元の文章 —
郵送する場合の確定申告書の提出日は、消印が押された日です。
消印とは郵便物を取り扱った日を証明するスタンプのこと。
例えば3月15日に消印が押され、3月17日に書類が税務署に届いたとしたら、3月15日が提出日とみなされ期限に間に合ったことになります。
ただしポスト投函日に消印が押されるとは限らないため、日付には余裕を持って提出しましょう。
送付先の税務署の住所は、国税庁の検索ページで調べられます。
e-Taxで提出する
e-Taxとはオンラインで確定申告書を作成・提出する方法です。
e-Taxで確定申告を行うと、青色申告特別控除が55万円から65万円にアップします。
また自宅にいながら確定申告を終わらせられるので、最も便利でお得な方法でもあります。
e-Taxを使って確定申告をする手順は、以下の通りです。
- 利用者識別番号を取得する
- 電子証明書を取得する
- 会計ソフトや確定申告書作成コーナーで確定申告書を作成する
- 書類データを送信する
利用者識別番号の取得には、マイナンバーカードとスマホがあれば、読み込ませるだけなので便利です。
詳しい手順についてはe-Taxのホームページをご覧ください。
\やり方がわからない人は必見/
確定申告が必要な人
確定申告が必要な人は、以下の通りです。
- 個人事業主(フリーランス)
- 年末調整を受けていない給与所得者
- 給与収入が2,000万円を超える人
- 副業所得が年間20万円を超える人
- 株・FX・不動産取引で一定以上の利益がある人
- 公的年金等の収入が400万円を超える人
給与所得者でも確定申告が必要な人がいるため、以下に当てはまっている人は準備を進めましょう。
個人事業主・自営業者
年間の所得が48万円以上の個人事業主は、確定申告が必要です。
48万円とは基礎控除の金額であり、所得2,400万円以下の人なら全員がこの金額を所得から控除されます。
確定申告をすると以下のような控除を受けられるため、さらに税負担を抑えることが可能です。
- 健康保険料や年金保険料などの社会保険料控除
- 生命保険料控除
- 青色申告特別控除(青色申告をする人)
年間の所得が48万円未満でも、取引先から源泉徴収されている人は、確定申告によって還付金を受け取れる場合もあります。
なお開業直後などで赤字だった人も、青色申告での確定申告をした方が良いです。
青色申告をすると3年間分の赤字を繰り越せるため、翌年以降の黒字分も相殺できます。
確定申告をすると様々なメリットがあるため、収入が少ない人でも行うのがおすすめです。
年末調整を受けていない会社員・アルバイト
年途中の退職や個人・会社の事情によって、年末調整を受けなかった会社員やアルバイトは、自分で確定申告をする必要があります。

やること A — 確定申告についての文章から、「消印とは郵便物を取り扱った日を証明するスタンプのこと。」がある部分を書き始めにして、「送付先の税務署の住所は、国税庁の検索ページで調べられます。」まで、一字も変えずに写してください。
やること B — 確定申告の書類を郵送するとき、日付に余裕を持って出すよう文章がすすめているのはなぜか、1～3文で説明してください。

取り出した情報 —
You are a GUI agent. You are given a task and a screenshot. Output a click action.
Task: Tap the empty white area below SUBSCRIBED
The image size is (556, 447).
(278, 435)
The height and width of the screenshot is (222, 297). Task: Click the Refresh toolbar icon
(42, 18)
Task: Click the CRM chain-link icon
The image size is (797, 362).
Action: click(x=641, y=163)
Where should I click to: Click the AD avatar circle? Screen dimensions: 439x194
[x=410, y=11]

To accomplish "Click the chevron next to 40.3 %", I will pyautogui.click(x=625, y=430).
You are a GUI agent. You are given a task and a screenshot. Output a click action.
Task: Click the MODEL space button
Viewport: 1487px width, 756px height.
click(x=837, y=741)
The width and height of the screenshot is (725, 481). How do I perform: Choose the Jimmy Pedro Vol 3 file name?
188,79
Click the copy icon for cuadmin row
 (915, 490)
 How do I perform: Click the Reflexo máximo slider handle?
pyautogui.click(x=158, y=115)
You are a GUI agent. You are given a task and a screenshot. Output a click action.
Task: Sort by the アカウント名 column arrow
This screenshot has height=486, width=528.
...
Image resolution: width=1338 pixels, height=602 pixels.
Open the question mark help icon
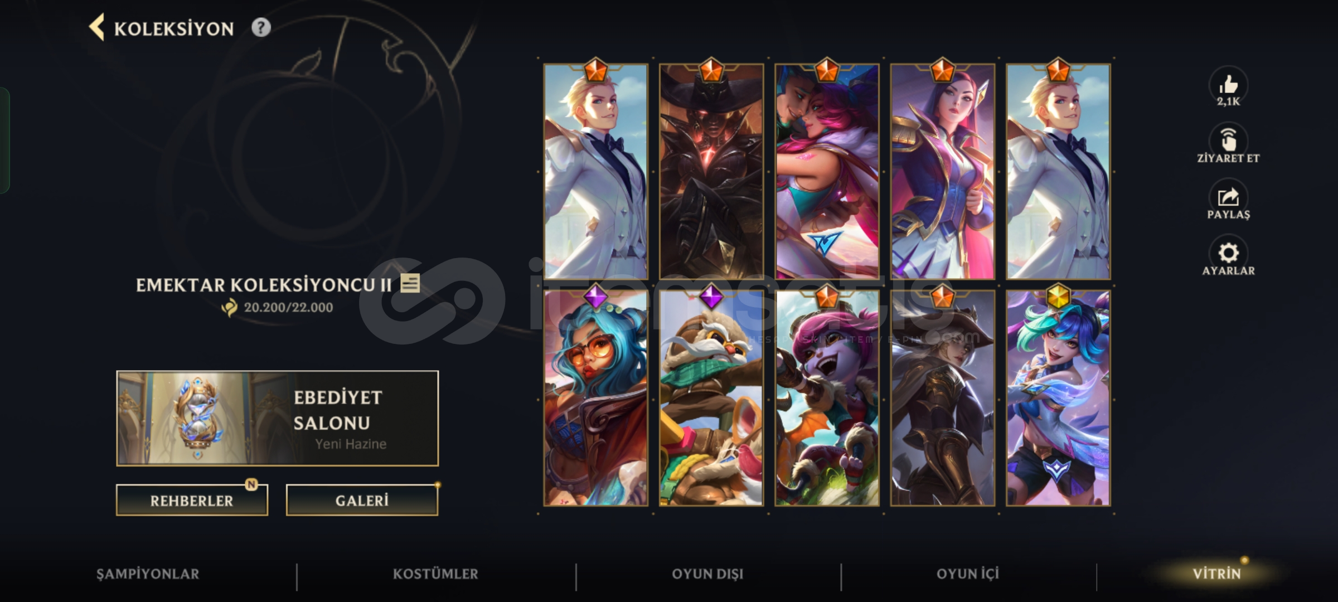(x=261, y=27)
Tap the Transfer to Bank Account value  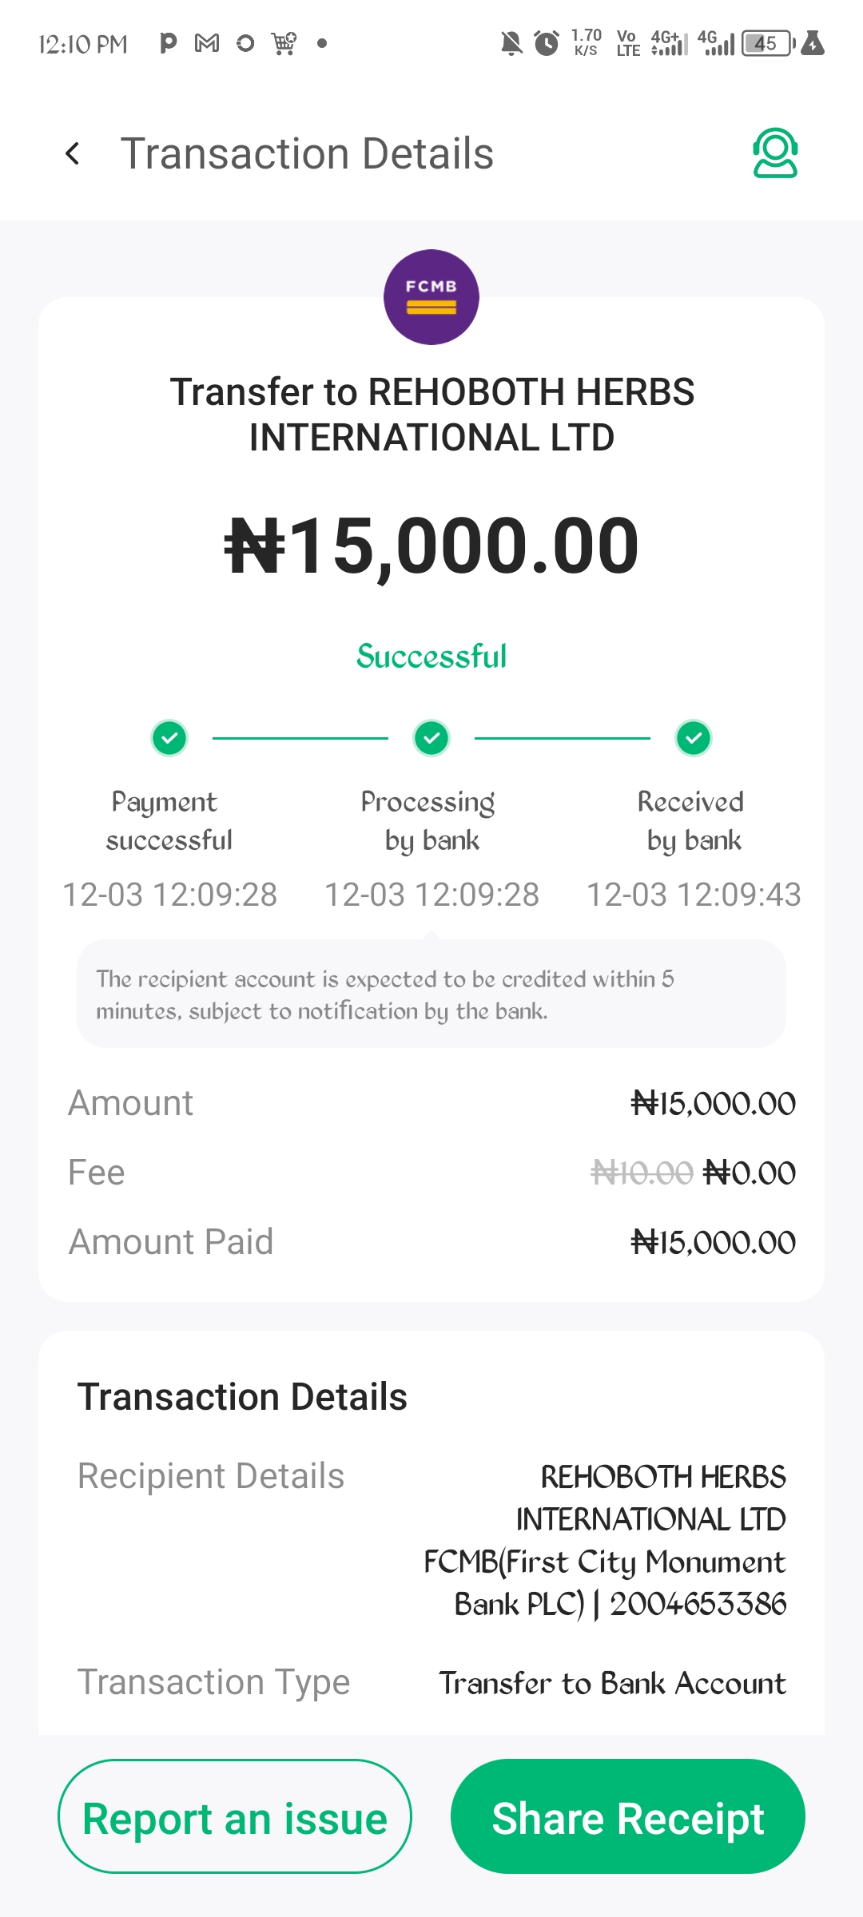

答え A —
消印とは郵便物を取り扱った日を証明するスタンプのこと。
例えば3月15日に消印が押され、3月17日に書類が税務署に届いたとしたら、3月15日が提出日とみなされ期限に間に合ったことになります。
ただしポスト投函日に消印が押されるとは限らないため、日付には余裕を持って提出しましょう。
送付先の税務署の住所は、国税庁の検索ページで調べられます。

答え B — 郵送の場合は消印が押された日が提出日になりますが、ポストに入れた日に消印が押されるとは限らないからです。